Un testo basilare

Ripropongo l’ultimo dei tre articoli di Enrico Berlinguer intitolati Riflessioni sull’Italia dopo i fatti del Cile, pubblicati sul settimanale “Rinascita” nel settembre-ottobre 1973, in cui per la prima volta comparve la formula “compromesso storico”. Contiene concetti che considero basilari ancora oggi, benché la realtà sia a distanze siderali da quella in cui vennero espressi. Non ho fatto alcuna verifica sulla fedeltà del testo tratto da questo sito di una sezione di Rifondazione comunista.

Enrico Berlinguer

Riflessioni sull’Italia dopo i fatti del Cile

di Enrico Berlinguer

Gli avvenimenti cileni sono stati e sono vissuti come un dramma da milioni di uomini sparsi in tutti i continenti. Si è avvertito e si avverte che si tratta di un fatto di portata mondiale, che non solo suscita sentimenti di esecrazione verso i responsabili del golpe reazionario e dei massacri di massa, e di solidarietà per chi ne è vittima e vi resiste, ma che propone interrogativi i quali appassionano i combattenti della democrazia in ogni paese e muovono alla riflessione.

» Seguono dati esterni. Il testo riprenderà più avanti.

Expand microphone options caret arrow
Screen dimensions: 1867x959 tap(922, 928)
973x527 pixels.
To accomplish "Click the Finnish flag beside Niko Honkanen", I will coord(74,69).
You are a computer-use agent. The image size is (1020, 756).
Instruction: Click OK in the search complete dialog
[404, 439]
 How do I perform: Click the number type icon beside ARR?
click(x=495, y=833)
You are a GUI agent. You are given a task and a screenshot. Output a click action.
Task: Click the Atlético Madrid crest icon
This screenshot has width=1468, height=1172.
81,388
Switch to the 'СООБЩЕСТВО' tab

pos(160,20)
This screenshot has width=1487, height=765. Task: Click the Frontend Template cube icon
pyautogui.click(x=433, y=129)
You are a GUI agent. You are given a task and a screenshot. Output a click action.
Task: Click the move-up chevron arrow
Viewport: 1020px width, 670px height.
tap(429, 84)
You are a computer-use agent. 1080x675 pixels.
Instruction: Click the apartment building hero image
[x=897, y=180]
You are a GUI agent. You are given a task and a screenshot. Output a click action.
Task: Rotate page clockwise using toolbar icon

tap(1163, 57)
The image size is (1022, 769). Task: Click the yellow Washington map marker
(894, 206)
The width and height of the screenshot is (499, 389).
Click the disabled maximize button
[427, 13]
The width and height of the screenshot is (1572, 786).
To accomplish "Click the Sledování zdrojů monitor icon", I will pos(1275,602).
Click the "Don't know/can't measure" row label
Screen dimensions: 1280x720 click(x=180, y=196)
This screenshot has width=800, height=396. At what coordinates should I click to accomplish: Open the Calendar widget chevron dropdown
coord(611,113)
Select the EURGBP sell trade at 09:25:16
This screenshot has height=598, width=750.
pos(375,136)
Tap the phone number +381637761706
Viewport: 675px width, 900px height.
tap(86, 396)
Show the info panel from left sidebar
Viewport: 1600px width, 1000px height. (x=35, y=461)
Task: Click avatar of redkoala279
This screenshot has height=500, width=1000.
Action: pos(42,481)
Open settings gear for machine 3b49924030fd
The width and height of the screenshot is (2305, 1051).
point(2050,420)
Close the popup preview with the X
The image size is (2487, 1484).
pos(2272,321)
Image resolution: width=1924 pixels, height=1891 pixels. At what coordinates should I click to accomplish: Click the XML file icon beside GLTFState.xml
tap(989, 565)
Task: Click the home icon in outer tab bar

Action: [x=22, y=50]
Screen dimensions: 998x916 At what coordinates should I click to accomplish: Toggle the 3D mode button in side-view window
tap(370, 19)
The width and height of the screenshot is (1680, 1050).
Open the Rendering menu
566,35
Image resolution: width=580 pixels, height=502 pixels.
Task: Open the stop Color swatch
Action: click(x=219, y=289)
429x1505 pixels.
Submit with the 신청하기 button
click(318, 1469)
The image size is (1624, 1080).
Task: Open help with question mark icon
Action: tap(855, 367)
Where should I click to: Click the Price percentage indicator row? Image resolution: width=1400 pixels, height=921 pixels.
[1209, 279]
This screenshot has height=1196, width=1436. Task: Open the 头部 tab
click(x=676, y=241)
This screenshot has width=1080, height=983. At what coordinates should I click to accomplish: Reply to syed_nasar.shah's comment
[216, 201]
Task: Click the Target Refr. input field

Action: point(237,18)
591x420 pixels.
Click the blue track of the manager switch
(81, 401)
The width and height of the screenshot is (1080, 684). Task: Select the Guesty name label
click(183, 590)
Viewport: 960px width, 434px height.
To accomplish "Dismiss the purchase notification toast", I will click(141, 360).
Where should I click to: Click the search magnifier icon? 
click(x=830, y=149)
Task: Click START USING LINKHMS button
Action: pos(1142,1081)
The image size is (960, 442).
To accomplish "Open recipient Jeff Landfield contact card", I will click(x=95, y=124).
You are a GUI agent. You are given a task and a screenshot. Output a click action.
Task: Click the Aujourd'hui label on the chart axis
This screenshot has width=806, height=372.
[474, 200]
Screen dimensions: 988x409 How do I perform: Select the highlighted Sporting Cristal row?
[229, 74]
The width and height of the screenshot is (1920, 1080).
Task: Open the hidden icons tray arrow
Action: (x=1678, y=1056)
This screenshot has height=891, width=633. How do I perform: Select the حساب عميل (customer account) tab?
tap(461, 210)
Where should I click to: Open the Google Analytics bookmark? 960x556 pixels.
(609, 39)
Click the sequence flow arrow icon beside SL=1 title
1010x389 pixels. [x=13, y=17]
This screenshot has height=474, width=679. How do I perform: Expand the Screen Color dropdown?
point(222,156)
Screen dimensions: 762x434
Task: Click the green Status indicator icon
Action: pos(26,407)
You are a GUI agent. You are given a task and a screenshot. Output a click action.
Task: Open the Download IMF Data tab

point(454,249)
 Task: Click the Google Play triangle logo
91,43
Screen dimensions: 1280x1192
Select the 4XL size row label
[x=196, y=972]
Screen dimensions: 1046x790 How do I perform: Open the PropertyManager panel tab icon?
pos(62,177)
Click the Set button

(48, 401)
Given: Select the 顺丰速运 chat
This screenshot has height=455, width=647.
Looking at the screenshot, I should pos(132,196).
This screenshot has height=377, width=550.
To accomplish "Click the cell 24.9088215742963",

Non giova nascondersi che il colpo gravissimo inferto alla democrazia cilena, alle conquiste sociali ed alle prospettive di avanzata dei lavoratori di quel paese è anche un colpo che si ripercuote sul movimento di liberazione e di emancipazione dei popoli latino-americani e sull’intero movimento operaio e democratico mondiale; e come tale è sentito anche in Italia dai comunisti, dai socialisti, dalle masse lavoratrici, da tutti i democratici e gli antifascisti.

Ma come sempre è avvenuto di fronte ad altri eventi di tale drammaticità e gravità, i combattenti per la causa della libertà e del socialismo non reagiscono con lo scoramento o solo con la deprecazione e la collera, ma cercano di trarre un ammaestramento. In questo caso l’ammaestramento tocca direttamente masse sterminate della popolazione mondiale, chiamando vasti strati sociali, non ancora conquistati alla nostra visione dello scontro sociale e politico che è in atto nel mondo di oggi, a scorgere e intendere alcuni dati fondamentali della realtà.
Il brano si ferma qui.